— START PAGE —
3

What is the encoding of unprefixed string literals in C++? For example, all string literals are parsed and stored as UTF-16 in Java, as UTF-8 in Python3. I guess this is the case with C++ u8"" literals. But I'm not clear about normal literals like "".

What should be the output of following code?

#include <iostream>
#include <iomanip>

int main() {
    auto c = "Hello, World!";
    while(*c) {
        std::cout << std::hex << (unsigned int){*c++} << " ";
    }
}

When I run this in my machine, it gives following output:

48 65 6c 6c 6f 2c 20 57 6f 72 6c 64 21 

But is this guarantied? Cppreference page for string literals says that characters inside normal string literals are from the translation character set, and translation character set states that:

The translation character set consists of the following elements:

  • each character named by ISO/IEC 10646, as identified by its unique UCS scalar value, and
  • a distinct character for each UCS scalar value where no named character is assigned.

From this definition, it seems translation character set refers to Unicode (or its superset). Then is there no difference between "" and u8"" except for explicitness?

Suppose if I want my string to be in EBCDIC encoding (just as an exercise), what is the correct way to achieve it in C++?

EDIT: The linked Cppreference page for string literals does say that it is implementation defined. Does that mean, should I avoid using them?
— END PAGE —
— START RECORD EXCERPTS —
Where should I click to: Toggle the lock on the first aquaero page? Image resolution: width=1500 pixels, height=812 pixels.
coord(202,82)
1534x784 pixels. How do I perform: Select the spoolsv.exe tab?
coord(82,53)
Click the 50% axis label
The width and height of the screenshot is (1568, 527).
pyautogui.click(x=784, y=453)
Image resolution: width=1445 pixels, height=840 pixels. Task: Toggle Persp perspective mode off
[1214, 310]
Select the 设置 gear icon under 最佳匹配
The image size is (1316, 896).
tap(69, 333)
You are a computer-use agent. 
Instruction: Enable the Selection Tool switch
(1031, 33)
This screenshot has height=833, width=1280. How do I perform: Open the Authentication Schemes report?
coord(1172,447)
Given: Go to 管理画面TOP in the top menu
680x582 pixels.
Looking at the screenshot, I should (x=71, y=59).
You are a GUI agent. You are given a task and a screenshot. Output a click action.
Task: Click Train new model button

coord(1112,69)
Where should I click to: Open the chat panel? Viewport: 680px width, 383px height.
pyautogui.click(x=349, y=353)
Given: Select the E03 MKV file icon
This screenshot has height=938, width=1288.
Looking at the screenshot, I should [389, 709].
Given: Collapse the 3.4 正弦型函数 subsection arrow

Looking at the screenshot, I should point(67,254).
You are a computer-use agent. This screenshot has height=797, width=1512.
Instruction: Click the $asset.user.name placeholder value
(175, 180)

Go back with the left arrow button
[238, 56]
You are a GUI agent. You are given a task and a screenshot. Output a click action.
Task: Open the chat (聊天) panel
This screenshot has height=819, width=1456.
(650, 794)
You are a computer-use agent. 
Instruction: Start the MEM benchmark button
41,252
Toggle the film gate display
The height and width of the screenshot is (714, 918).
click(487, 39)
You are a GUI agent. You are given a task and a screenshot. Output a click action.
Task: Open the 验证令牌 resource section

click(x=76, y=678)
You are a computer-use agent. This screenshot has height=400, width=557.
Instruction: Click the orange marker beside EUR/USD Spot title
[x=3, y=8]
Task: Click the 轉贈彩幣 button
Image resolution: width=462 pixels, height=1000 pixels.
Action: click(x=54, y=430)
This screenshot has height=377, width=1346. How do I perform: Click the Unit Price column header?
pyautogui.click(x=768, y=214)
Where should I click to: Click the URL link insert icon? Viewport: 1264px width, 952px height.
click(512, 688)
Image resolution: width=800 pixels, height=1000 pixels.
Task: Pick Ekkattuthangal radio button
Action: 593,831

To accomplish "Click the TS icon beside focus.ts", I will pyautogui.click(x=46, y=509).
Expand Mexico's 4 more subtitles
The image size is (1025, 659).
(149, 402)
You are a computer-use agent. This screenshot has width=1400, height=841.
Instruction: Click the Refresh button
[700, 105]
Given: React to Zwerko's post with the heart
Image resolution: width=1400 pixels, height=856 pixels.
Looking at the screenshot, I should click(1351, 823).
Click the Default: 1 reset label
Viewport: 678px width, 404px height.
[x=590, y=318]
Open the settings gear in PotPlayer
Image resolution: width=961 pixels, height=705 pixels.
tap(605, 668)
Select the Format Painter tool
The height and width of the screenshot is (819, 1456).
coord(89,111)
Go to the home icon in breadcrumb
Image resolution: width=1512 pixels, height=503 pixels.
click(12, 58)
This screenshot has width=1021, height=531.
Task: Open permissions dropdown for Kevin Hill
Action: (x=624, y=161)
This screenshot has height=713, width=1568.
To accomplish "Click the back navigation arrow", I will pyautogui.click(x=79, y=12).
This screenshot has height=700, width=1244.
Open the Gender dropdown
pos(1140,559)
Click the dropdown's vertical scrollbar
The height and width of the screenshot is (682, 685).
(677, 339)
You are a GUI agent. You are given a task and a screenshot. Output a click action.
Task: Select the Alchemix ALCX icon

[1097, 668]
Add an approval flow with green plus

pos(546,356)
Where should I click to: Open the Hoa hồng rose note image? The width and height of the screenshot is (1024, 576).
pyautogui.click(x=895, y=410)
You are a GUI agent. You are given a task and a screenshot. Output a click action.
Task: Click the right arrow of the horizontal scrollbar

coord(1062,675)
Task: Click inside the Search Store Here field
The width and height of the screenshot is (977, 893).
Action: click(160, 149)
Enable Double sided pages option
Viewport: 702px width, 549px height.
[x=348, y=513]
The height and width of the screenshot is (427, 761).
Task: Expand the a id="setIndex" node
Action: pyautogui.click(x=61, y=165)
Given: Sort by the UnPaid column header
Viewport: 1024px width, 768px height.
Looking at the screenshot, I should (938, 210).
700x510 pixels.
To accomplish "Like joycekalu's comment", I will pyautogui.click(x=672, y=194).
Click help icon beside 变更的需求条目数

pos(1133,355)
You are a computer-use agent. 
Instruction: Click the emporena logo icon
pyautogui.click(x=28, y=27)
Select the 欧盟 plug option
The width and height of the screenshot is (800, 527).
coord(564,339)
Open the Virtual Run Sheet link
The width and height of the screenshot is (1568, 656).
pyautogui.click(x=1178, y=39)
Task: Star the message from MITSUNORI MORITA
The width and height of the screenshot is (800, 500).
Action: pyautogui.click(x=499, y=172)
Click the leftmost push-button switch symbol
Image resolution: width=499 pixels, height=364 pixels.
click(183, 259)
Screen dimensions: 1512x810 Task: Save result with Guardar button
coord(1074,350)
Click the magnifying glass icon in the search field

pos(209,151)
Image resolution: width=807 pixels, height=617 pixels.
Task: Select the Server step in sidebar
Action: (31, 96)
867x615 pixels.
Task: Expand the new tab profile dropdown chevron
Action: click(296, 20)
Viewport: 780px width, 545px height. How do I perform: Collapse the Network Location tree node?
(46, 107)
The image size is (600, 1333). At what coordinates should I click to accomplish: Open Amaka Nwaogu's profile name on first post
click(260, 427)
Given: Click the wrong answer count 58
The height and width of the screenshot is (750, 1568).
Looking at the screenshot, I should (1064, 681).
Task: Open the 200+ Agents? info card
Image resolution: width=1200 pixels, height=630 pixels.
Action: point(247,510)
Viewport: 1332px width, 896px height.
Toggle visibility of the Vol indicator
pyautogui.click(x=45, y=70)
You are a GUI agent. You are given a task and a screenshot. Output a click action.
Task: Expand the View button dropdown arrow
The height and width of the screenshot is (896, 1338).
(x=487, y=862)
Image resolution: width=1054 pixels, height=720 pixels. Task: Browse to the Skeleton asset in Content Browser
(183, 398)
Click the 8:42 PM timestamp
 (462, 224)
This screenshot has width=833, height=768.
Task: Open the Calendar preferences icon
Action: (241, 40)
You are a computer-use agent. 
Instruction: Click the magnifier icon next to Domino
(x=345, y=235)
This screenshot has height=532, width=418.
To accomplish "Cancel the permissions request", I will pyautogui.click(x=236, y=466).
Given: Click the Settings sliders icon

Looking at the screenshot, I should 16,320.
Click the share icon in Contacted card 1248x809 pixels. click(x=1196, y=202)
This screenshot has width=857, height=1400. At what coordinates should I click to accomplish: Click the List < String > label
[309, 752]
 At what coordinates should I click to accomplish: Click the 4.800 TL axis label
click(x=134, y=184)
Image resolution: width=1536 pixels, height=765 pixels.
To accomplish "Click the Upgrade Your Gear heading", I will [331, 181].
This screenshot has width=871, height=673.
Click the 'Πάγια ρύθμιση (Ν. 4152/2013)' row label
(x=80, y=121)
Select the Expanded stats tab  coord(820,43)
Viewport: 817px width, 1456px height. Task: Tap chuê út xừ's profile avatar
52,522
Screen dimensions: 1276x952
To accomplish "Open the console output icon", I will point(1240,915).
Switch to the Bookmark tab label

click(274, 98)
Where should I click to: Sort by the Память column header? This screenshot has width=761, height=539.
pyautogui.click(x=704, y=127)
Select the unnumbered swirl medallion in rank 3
— END RECORD EXCERPTS —
> _WRITTEN REQUEST_:
Copy, word for word, the part of the post on C++ string literal encoding that lies between "From this definition, it" and "except for explicitness?", inclusive.

> _RESULT OF THIS EXERCISE_:
From this definition, it seems translation character set refers to Unicode (or its superset). Then is there no difference between "" and u8"" except for explicitness?